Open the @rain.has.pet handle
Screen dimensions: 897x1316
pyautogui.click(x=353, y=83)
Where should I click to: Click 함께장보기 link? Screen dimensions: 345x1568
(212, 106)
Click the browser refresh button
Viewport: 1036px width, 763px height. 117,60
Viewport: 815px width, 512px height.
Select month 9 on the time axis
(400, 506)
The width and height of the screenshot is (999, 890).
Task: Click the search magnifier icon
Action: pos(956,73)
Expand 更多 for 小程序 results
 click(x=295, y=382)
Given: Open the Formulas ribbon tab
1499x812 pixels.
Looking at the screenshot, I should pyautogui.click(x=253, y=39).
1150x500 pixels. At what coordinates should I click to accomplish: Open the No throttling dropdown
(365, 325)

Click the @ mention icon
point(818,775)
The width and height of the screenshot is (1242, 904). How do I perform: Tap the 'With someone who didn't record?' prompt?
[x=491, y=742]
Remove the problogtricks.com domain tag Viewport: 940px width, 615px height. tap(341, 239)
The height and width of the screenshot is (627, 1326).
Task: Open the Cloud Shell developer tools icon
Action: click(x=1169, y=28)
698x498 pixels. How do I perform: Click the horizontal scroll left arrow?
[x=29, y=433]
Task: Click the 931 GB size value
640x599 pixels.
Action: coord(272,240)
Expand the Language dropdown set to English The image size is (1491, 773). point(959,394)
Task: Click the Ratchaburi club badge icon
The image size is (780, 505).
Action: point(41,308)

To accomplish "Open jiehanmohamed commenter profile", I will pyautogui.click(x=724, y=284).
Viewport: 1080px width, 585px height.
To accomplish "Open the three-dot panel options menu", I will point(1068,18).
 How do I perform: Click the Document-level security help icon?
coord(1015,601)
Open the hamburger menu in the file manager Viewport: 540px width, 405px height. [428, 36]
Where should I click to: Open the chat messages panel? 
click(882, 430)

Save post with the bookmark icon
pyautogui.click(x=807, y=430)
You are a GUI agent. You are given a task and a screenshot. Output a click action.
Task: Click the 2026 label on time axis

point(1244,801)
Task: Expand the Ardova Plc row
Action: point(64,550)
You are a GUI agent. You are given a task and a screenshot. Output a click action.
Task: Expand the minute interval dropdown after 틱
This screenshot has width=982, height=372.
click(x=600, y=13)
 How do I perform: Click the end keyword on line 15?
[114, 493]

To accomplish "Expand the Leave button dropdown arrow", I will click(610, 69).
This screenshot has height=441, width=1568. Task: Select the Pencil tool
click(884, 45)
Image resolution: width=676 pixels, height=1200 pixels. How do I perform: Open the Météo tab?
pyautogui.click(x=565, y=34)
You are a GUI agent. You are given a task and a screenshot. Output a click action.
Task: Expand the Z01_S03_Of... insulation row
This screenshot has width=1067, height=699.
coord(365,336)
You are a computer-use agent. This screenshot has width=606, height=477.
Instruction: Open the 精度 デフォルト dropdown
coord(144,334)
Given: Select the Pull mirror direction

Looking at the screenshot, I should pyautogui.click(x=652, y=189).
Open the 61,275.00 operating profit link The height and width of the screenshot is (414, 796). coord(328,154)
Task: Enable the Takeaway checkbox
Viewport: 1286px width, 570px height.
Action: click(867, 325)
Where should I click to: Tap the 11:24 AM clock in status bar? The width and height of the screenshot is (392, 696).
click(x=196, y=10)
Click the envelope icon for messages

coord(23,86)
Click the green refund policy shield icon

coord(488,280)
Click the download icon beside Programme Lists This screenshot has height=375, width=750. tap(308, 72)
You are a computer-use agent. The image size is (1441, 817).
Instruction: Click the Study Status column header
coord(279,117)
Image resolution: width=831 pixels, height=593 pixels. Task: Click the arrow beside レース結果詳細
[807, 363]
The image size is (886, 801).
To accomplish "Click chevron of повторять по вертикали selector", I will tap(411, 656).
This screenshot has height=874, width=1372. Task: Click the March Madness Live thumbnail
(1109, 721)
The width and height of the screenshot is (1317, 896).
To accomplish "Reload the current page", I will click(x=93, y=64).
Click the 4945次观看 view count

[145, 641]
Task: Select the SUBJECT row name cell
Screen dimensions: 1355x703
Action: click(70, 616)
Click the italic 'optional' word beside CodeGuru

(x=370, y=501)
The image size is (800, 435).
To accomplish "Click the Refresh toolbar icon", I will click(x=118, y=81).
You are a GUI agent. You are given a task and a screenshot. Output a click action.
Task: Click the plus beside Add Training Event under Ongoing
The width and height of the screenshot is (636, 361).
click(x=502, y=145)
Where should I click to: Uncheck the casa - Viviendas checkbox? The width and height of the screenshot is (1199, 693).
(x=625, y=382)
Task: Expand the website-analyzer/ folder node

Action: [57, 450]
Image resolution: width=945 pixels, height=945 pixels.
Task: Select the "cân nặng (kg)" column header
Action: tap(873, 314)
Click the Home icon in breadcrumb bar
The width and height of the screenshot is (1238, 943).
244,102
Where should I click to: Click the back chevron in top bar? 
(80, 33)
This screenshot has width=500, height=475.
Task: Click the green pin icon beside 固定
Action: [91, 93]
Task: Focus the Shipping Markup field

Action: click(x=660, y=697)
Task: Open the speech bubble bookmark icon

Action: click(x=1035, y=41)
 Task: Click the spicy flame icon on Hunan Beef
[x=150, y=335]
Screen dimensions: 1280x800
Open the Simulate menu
===============
• **YOUR OBJECTIVE**
Taking the entries above, print exactly the lines starting at the line with "Remove the problogtricks.com" and ending at the line with "Viewport: 1080px width, 585px height.", both included.

• **RESPONSE TO THIS TASK**
Remove the problogtricks.com domain tag Viewport: 940px width, 615px height. tap(341, 239)
The height and width of the screenshot is (627, 1326).
Task: Open the Cloud Shell developer tools icon
Action: click(x=1169, y=28)
698x498 pixels. How do I perform: Click the horizontal scroll left arrow?
[x=29, y=433]
Task: Click the 931 GB size value
640x599 pixels.
Action: coord(272,240)
Expand the Language dropdown set to English The image size is (1491, 773). point(959,394)
Task: Click the Ratchaburi club badge icon
The image size is (780, 505).
Action: point(41,308)

To accomplish "Open jiehanmohamed commenter profile", I will pyautogui.click(x=724, y=284).
Viewport: 1080px width, 585px height.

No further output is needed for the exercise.